In this rule, we are requiring investigators to provide all information described in § 50.25 except the information in § 50.25(a)(8) concerning voluntary participation. Normally under the regulations subjects voluntarily agree to participate in research before the research begins. In the circumstances covered by this rule, an individual provides a specimen for diagnostic testing without the knowledge of either the patient or the physician that an investigational in vitro diagnostic (IVD) will be necessary. When the investigational IVD is used at a setting remote from the patient and treating physician in this case, it is not practicable (because of the time and distance involved to contact the patient or the patient's legally authorized representative) to obtain consent for the use of the device. Under this rule, by the time the patient is informed that an investigational device has been used to test his/her specimen, the investigation is already underway, and the time at which a subject would normally consent to voluntary participation has past. Therefore, the investigator is not responsible for providing the information described in § 50.25(a)(8) concerning voluntary participation. In addition, subjects or their legally authorized representatives will not be entitled to withdraw previously collected data from the research database, because it is critical that FDA obtain and have available for review all data on the investigational in vitro diagnostic device's use in order to determine whether it is safe and effective. As a result, it is the responsibility of the IRB to ensure the adequacy of the information required in § 50.25 (except for the requirements under § 50.25(a)(8)) concerning voluntary participation) and to ensure that procedures for providing this information to the subject or the subject's legally authorized representative are in place. The IRB is responsible for this even if an exception under § 56.104(c) exists under which the emergency use of the test article would be reported to the IRB within 5 working days. We recognize that, in this situation, the IRB may be delayed in assuring that these procedures are in place.

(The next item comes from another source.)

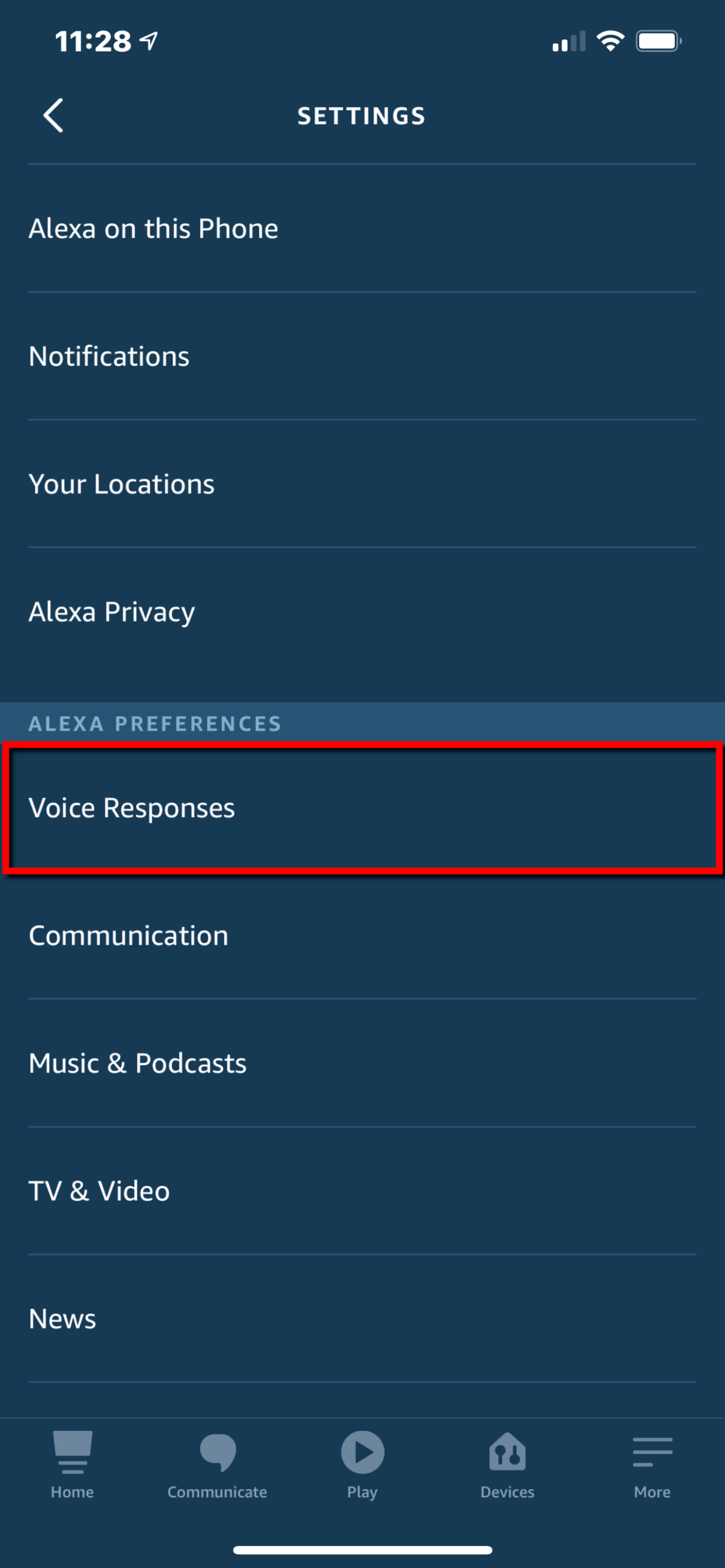
Task: Open the More menu icon
Action: click(x=653, y=1452)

IV. Applicability of 45 CFR Part 46 and Other Legal Requirements
According to the Office for Human Research Protection (OHRP) in the Department of Health and Human Services (HHS), some of the activities described in this rule may also constitute non-exempt human subjects research within the meaning of 45 CFR part 46. In particular, the use of the investigational in vitro diagnostic device on individually identifiable human specimens as described in this rule would not be human subjects research under 45 CFR part 46, while the analysis of the individually identifiable data obtained from the use of the investigational device to determine the safety and effectiveness of the device would be considered human subject research under 45 CFR part 46. If the analysis of individually identifiable data involves non-exempt human subjects research that is conducted or supported by HHS, the institution conducting the analysis must obtain an OHRP-approved assurance. In addition, this means that this research activity, if not exempt, i.e., the analysis of the individually identifiable data, must be reviewed prospectively by an IRB and must be conducted with the informed consent of the subjects unless waived. OHRP expects that IRBs will often find that informed consent may be waived under 45 CFR 46.116(d) for the analysis of the individually identifiable data obtained through the use of the investigational device. OHRP is issuing guidance regarding this issue simultaneously with the publication of this interim final rule which can be found at http://www.hhs.gov/ohrp/policy/index.html . Those interested in seeking additional information concerning the application of the regulations at 45 CFR part 46 should contact OHRP. We note that research conducted or supported by another department or agency may be subject to other laws and regulations. Sponsors should check to see if they are complying with all applicable requirements.
V. Legal Authority
FDA believes the statutory authority provided in section 520(g)(3)(D) of the act permits this limited exception to obtaining informed consent for the use of investigational in vitro diagnostic devices to identify chemical, biological, radiological, or nuclear agents in potential terrorism events or other potential public health emergencies. Section 520(g)(3)(D) of the act specifically states when an exception from informed consent is permissible. Under section 520(g)(3)(D) of the act, informed consent is required unless the investigator determines the following in writing: (1) There exists a life threatening situation involving the human subject of such testing which necessitates the use of such device; (2) it is not feasible to obtain informed consent from the subject; and (3) there is not sufficient time to obtain such consent from the subject's legally authorized representative. Further, a licensed physician uninvolved in the testing must agree with this three-part determination in advance of using the device unless use of the device is required to save the life of the human subject of such testing, and there is not sufficient time to obtain such concurrence.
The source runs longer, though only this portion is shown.